## Exercise details
All entries should be copied exactly, none left out.

## Given data
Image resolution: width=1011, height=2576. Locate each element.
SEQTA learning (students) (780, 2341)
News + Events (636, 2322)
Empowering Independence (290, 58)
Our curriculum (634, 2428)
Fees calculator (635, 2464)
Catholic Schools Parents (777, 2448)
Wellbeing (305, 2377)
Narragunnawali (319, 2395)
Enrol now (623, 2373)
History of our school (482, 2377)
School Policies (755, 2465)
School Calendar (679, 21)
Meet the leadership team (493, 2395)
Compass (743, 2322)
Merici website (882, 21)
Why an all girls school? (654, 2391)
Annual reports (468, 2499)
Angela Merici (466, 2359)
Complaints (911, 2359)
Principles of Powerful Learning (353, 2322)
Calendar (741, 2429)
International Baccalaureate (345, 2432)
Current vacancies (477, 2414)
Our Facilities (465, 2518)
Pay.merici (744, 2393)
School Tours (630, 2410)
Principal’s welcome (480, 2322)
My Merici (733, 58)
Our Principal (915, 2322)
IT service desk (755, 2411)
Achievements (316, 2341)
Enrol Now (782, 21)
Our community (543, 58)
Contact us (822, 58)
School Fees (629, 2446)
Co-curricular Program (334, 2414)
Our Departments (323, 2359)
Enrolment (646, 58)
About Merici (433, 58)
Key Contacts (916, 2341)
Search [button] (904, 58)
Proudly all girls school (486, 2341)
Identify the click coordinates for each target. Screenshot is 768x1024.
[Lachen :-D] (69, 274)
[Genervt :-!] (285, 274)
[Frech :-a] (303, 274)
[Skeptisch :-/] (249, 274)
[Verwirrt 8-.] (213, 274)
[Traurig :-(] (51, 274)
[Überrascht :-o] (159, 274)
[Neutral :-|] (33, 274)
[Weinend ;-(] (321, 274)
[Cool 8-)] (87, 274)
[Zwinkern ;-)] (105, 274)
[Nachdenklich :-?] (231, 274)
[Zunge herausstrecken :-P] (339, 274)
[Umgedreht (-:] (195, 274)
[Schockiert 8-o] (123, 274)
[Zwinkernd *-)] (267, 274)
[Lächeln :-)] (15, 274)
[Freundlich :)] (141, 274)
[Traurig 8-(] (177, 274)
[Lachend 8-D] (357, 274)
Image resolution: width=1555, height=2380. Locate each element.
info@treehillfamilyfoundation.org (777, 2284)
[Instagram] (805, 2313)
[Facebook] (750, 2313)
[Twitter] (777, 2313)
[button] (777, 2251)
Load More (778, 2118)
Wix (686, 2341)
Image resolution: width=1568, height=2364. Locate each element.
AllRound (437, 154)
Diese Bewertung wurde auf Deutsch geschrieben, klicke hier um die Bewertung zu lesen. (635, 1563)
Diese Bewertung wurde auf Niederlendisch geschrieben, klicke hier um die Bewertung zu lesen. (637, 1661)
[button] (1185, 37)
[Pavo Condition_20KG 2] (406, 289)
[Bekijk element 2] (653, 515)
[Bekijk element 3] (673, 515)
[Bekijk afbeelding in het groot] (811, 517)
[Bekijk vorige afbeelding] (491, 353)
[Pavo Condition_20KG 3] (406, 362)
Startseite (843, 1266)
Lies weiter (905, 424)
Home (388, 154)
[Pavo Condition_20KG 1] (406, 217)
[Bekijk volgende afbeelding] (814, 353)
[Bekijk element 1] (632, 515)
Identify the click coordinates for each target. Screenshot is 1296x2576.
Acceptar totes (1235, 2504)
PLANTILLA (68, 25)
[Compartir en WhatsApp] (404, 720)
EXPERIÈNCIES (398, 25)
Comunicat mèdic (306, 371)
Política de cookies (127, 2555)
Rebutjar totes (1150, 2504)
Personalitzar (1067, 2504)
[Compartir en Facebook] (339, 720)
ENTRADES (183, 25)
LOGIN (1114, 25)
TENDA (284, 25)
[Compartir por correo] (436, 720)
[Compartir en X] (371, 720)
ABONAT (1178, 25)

## Answer box
Image resolution: width=1011, height=2576. Locate each element.
SEQTA learning (students) (780, 2341)
News + Events (636, 2322)
Empowering Independence (290, 58)
Our curriculum (634, 2428)
Fees calculator (635, 2464)
Catholic Schools Parents (777, 2448)
Wellbeing (305, 2377)
Narragunnawali (319, 2395)
Enrol now (623, 2373)
History of our school (482, 2377)
School Policies (755, 2465)
School Calendar (679, 21)
Meet the leadership team (493, 2395)
Compass (743, 2322)
Merici website (882, 21)
Why an all girls school? (654, 2391)
Annual reports (468, 2499)
Angela Merici (466, 2359)
Complaints (911, 2359)
Principles of Powerful Learning (353, 2322)
Calendar (741, 2429)
International Baccalaureate (345, 2432)
Current vacancies (477, 2414)
Our Facilities (465, 2518)
Pay.merici (744, 2393)
School Tours (630, 2410)
Principal’s welcome (480, 2322)
My Merici (733, 58)
Our Principal (915, 2322)
IT service desk (755, 2411)
Achievements (316, 2341)
Enrol Now (782, 21)
Our community (543, 58)
Contact us (822, 58)
School Fees (629, 2446)
Co-curricular Program (334, 2414)
Our Departments (323, 2359)
Enrolment (646, 58)
About Merici (433, 58)
Key Contacts (916, 2341)
Search [button] (904, 58)
Proudly all girls school (486, 2341)
Identify the click coordinates for each target. Screenshot is 768x1024.
[Lachen :-D] (69, 274)
[Genervt :-!] (285, 274)
[Frech :-a] (303, 274)
[Skeptisch :-/] (249, 274)
[Verwirrt 8-.] (213, 274)
[Traurig :-(] (51, 274)
[Überrascht :-o] (159, 274)
[Neutral :-|] (33, 274)
[Weinend ;-(] (321, 274)
[Cool 8-)] (87, 274)
[Zwinkern ;-)] (105, 274)
[Nachdenklich :-?] (231, 274)
[Zunge herausstrecken :-P] (339, 274)
[Umgedreht (-:] (195, 274)
[Schockiert 8-o] (123, 274)
[Zwinkernd *-)] (267, 274)
[Lächeln :-)] (15, 274)
[Freundlich :)] (141, 274)
[Traurig 8-(] (177, 274)
[Lachend 8-D] (357, 274)
Image resolution: width=1555, height=2380. Locate each element.
info@treehillfamilyfoundation.org (777, 2284)
[Instagram] (805, 2313)
[Facebook] (750, 2313)
[Twitter] (777, 2313)
[button] (777, 2251)
Load More (778, 2118)
Wix (686, 2341)
Image resolution: width=1568, height=2364. Locate each element.
AllRound (437, 154)
Diese Bewertung wurde auf Deutsch geschrieben, klicke hier um die Bewertung zu lesen. (635, 1563)
Diese Bewertung wurde auf Niederlendisch geschrieben, klicke hier um die Bewertung zu lesen. (637, 1661)
[button] (1185, 37)
[Pavo Condition_20KG 2] (406, 289)
[Bekijk element 2] (653, 515)
[Bekijk element 3] (673, 515)
[Bekijk afbeelding in het groot] (811, 517)
[Bekijk vorige afbeelding] (491, 353)
[Pavo Condition_20KG 3] (406, 362)
Startseite (843, 1266)
Lies weiter (905, 424)
Home (388, 154)
[Pavo Condition_20KG 1] (406, 217)
[Bekijk volgende afbeelding] (814, 353)
[Bekijk element 1] (632, 515)
Identify the click coordinates for each target. Screenshot is 1296x2576.
Acceptar totes (1235, 2504)
PLANTILLA (68, 25)
[Compartir en WhatsApp] (404, 720)
EXPERIÈNCIES (398, 25)
Comunicat mèdic (306, 371)
Política de cookies (127, 2555)
Rebutjar totes (1150, 2504)
Personalitzar (1067, 2504)
[Compartir en Facebook] (339, 720)
ENTRADES (183, 25)
LOGIN (1114, 25)
TENDA (284, 25)
[Compartir por correo] (436, 720)
[Compartir en X] (371, 720)
ABONAT (1178, 25)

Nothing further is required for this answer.